Tailnet lock builds on AUMs (Authority update messages). These are in essence comparable to signed git commits that contain info which public keys are allowed to be in the Tailnet and which TLKs (tailnet lock key, each node has their own for signing AUMs) are allowed to author/sign "commits". A AUM will only be accepted by a node if it is signed by a TLK that the was listed as a trusted key in the previous AUM.
Basically it looks like we just have to make the control plane be able to distribute AUMs, everything cryptographically more complicated that happens with those AUMs should be handled by the nodes/clients (for which Tailscale Inc. already does provide secure implementations).
Say if someone wanted to reverse engineer how the AUM distribution works and hack that into headscale for testing purposes, what would be the most efficient way to reverse engineer Tailscale for that? MITMing network traffic?
@unusualevent commented on GitHub (Sep 13, 2025):
I can see about building this. I'll need some guinea pigs to try out the feature on windows and iOS though.
@zaid-marji commented on GitHub (Sep 24, 2025):
The point of self-hosting is indeed that you trust your own infrastructure more than other service providers. Moreover, the point of using VPNs or VPN-like products is to keep your infrastructure behind firewalls.
Headscale by necessity needs to be publicly exposed, and so, by necessity it is much more exposed and vulnerable than other services. Therefore, whether Headscale is hosted in a DMZ inside your infrastructure or a VPS (which is a respectable place to host such a service), Tailnet Lock is useful and arguably necessary feature. Many ISPs also use CGNAT which is another use-case that Tailscale/Headscale is designed to help with, which makes the use of VPS a requirement (or pay extra for a dedicated IP).

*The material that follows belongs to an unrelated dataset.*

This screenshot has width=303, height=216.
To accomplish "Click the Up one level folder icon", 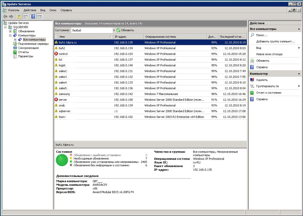I will [x=19, y=17].
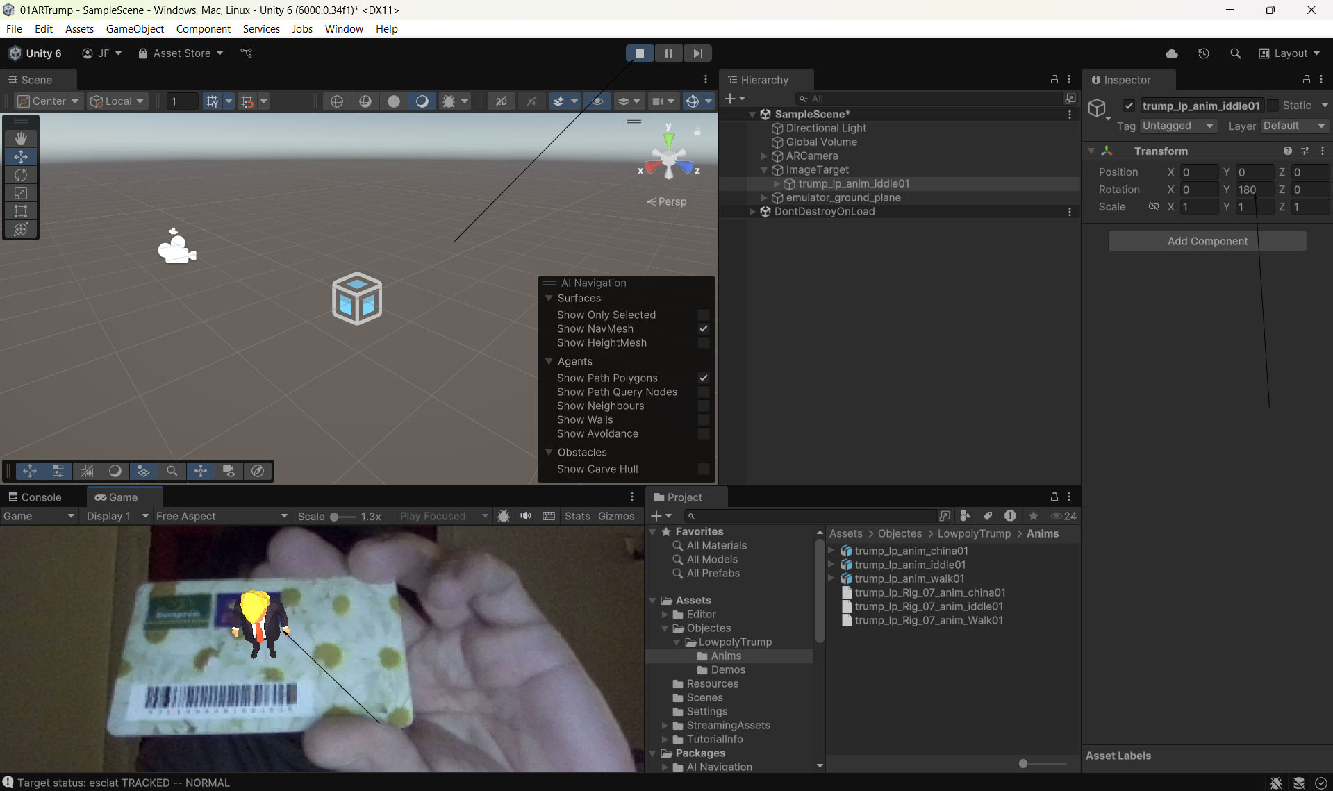
Task: Click the cloud services icon
Action: pos(1171,53)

Either way, there are legitimate reasons why people may need the additional security that Tailnet lock provides, either because they host the Headscale server outside of their infrastructure, or in an inherently less secure DMZ.
@warnspread commented on GitHub (Nov 21, 2025):
Just to step in here: I would love to use Headscale over Tailscale, but since tailnet lock is not available i will not use it. Sadly, since its free, this is not an agument for the developers to implement it, but just to show how important the feature is for some people.
I want to trust the devices in my home not the device in someones datacenter.
@CloudmarkGIT commented on GitHub (Dec 21, 2025):
Hello everyone,
It has been over two years since this feature request was opened, but the value of a Zero Trust control plane remains high.
I would like to request a re-evaluation of this feature's feasibility. To facilitate this, I have prepared a technical specification for a "lightweight" implementation. The proposed architecture minimizes server-side complexity by adopting an "Agnostic Storage" approach - delegating validation logic to the clients and treating Headscale primarily as a reliable transport for TKA messages.
Please find the design document attached for a quick assessment of the implementation complexity: Headscale-Tailnet-Lock-Design_Implementation.pdf
Thank you for your time and for all the hard work on Headscale!